Reproduce the entries below exactly, but only from the line containing "Click the Blue Planet II title" to the line containing "is (1840, 1374).", inclusive.

(Provided data)

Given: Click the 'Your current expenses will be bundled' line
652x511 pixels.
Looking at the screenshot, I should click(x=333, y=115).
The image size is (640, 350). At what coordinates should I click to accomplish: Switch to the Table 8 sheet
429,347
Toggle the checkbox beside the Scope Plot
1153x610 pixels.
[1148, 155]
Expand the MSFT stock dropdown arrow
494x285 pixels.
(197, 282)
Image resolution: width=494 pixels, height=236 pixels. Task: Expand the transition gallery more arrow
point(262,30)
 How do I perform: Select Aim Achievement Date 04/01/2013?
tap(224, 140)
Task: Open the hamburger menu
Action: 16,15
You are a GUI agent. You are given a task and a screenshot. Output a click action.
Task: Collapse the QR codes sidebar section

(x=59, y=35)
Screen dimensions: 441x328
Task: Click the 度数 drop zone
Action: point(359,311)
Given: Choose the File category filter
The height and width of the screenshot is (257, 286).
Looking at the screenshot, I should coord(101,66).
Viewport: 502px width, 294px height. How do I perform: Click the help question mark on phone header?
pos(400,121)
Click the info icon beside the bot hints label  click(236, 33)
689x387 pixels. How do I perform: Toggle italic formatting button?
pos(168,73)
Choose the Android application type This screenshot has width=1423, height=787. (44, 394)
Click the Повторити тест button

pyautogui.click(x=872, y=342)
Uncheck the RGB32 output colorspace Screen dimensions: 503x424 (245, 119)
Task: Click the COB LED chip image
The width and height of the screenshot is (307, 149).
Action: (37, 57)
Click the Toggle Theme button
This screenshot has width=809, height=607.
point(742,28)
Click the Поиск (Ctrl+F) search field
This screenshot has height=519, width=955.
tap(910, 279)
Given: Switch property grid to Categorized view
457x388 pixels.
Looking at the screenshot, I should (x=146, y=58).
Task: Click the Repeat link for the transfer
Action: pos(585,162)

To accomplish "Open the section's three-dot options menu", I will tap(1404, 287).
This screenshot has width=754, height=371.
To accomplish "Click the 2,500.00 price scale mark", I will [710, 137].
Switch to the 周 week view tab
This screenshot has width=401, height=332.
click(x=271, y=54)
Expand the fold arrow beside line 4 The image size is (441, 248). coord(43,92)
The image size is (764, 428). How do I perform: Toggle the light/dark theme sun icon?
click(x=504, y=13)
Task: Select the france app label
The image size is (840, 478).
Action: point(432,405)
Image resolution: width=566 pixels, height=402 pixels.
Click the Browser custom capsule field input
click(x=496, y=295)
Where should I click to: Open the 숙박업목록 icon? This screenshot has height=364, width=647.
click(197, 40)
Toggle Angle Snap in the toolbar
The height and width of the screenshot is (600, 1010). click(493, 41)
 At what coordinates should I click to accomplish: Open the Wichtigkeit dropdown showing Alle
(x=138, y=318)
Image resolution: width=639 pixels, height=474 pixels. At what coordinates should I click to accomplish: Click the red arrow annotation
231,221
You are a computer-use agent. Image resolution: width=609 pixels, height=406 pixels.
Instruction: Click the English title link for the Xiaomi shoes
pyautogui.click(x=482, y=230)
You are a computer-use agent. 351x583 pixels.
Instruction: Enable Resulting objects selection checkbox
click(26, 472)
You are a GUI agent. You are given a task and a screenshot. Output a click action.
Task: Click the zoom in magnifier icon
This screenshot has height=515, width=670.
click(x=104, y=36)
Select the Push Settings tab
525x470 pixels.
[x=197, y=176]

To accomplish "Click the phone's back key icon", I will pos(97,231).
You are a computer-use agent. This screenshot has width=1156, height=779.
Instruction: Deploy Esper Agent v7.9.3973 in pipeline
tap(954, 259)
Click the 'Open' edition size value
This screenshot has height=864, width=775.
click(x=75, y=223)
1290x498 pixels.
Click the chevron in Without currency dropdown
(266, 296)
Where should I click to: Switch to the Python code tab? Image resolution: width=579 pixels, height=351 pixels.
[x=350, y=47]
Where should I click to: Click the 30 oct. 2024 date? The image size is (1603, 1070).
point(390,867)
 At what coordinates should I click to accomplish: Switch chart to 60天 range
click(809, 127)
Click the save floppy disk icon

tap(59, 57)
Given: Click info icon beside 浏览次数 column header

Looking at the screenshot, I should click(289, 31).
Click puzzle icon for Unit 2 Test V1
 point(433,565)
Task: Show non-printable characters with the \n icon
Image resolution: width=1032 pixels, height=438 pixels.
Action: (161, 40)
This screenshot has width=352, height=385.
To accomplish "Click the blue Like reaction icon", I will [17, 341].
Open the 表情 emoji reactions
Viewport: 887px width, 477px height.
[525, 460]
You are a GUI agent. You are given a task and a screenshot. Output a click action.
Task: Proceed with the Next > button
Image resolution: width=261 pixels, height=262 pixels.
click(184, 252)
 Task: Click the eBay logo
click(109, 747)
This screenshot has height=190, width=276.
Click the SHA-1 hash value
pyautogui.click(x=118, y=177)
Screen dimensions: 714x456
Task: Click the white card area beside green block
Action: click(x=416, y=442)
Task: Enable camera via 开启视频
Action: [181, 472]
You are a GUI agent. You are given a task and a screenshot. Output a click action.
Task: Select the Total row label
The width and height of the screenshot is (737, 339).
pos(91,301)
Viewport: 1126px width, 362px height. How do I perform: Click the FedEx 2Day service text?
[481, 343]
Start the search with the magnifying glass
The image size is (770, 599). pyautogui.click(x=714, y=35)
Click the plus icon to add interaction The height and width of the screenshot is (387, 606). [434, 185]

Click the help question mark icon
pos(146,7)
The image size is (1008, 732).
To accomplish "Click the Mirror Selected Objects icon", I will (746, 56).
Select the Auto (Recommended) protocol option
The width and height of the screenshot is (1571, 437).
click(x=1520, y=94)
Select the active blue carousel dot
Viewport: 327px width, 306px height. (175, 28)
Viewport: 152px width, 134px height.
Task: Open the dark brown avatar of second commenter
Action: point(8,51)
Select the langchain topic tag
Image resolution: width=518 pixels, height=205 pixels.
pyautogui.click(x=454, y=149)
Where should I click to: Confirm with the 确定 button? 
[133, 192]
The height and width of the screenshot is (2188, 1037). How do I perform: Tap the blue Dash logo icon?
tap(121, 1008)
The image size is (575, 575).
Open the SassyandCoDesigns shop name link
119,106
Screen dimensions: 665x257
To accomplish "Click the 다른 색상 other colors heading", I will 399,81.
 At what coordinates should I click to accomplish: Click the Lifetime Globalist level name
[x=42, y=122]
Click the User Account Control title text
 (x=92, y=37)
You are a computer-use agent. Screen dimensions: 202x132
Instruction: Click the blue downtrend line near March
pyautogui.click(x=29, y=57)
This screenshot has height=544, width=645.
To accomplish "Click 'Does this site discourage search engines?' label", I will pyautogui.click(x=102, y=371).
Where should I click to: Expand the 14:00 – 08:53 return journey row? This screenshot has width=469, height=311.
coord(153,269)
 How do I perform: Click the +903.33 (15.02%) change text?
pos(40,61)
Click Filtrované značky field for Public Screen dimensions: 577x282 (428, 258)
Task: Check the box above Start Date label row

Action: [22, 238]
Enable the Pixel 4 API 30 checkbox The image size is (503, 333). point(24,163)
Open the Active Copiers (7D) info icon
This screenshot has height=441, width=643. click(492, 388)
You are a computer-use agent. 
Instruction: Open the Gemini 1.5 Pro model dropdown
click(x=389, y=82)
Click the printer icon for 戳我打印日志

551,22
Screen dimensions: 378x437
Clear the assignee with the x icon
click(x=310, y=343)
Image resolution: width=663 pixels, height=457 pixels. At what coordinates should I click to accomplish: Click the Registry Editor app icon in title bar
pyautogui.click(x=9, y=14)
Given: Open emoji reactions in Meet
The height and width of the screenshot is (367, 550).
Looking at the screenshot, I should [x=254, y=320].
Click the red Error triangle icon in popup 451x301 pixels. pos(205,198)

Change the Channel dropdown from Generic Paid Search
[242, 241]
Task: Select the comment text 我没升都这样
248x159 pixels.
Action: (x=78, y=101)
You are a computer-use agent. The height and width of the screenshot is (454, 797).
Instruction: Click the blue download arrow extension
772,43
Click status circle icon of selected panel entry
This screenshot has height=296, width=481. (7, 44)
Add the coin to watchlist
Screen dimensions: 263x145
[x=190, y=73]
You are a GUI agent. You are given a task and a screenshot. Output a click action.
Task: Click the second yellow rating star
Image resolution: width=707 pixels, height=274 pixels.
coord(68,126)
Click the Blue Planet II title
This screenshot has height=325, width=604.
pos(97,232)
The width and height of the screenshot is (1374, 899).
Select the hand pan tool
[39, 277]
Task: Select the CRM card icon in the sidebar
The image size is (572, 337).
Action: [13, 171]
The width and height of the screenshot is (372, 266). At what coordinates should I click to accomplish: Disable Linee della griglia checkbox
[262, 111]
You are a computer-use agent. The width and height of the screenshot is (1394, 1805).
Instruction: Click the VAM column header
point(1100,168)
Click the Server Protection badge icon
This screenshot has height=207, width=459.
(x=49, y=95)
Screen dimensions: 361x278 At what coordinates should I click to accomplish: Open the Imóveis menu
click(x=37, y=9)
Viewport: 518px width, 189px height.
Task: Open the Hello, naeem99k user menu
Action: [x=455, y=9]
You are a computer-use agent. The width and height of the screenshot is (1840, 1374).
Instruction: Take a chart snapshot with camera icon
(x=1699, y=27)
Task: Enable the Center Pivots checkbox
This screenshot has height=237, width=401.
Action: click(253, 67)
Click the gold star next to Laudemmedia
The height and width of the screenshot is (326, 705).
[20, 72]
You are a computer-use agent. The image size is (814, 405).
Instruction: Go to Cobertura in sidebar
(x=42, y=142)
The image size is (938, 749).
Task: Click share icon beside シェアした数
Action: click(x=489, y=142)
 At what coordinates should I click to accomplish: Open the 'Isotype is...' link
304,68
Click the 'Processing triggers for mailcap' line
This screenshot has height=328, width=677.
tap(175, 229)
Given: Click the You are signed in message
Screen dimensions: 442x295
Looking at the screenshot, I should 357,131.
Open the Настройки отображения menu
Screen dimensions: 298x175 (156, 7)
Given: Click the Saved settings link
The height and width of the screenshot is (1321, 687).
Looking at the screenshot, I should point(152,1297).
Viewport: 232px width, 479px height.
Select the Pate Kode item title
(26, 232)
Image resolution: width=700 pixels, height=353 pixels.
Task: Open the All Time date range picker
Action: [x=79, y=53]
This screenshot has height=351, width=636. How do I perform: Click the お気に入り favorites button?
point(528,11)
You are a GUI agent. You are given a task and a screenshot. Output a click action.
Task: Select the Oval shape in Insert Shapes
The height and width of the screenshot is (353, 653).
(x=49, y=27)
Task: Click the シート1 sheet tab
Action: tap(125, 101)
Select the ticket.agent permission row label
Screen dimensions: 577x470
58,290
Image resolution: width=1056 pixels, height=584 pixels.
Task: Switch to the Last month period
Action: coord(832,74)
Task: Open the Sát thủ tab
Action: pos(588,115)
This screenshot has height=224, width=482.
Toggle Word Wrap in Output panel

(End Provided data)

[Finished task]
Click the Blue Planet II title
This screenshot has height=325, width=604.
pos(97,232)
The width and height of the screenshot is (1374, 899).
Select the hand pan tool
[39, 277]
Task: Select the CRM card icon in the sidebar
The image size is (572, 337).
Action: [13, 171]
The width and height of the screenshot is (372, 266). At what coordinates should I click to accomplish: Disable Linee della griglia checkbox
[262, 111]
You are a computer-use agent. The width and height of the screenshot is (1394, 1805).
Instruction: Click the VAM column header
point(1100,168)
Click the Server Protection badge icon
This screenshot has height=207, width=459.
(x=49, y=95)
Screen dimensions: 361x278 At what coordinates should I click to accomplish: Open the Imóveis menu
click(x=37, y=9)
Viewport: 518px width, 189px height.
Task: Open the Hello, naeem99k user menu
Action: [x=455, y=9]
You are a computer-use agent. The width and height of the screenshot is (1840, 1374).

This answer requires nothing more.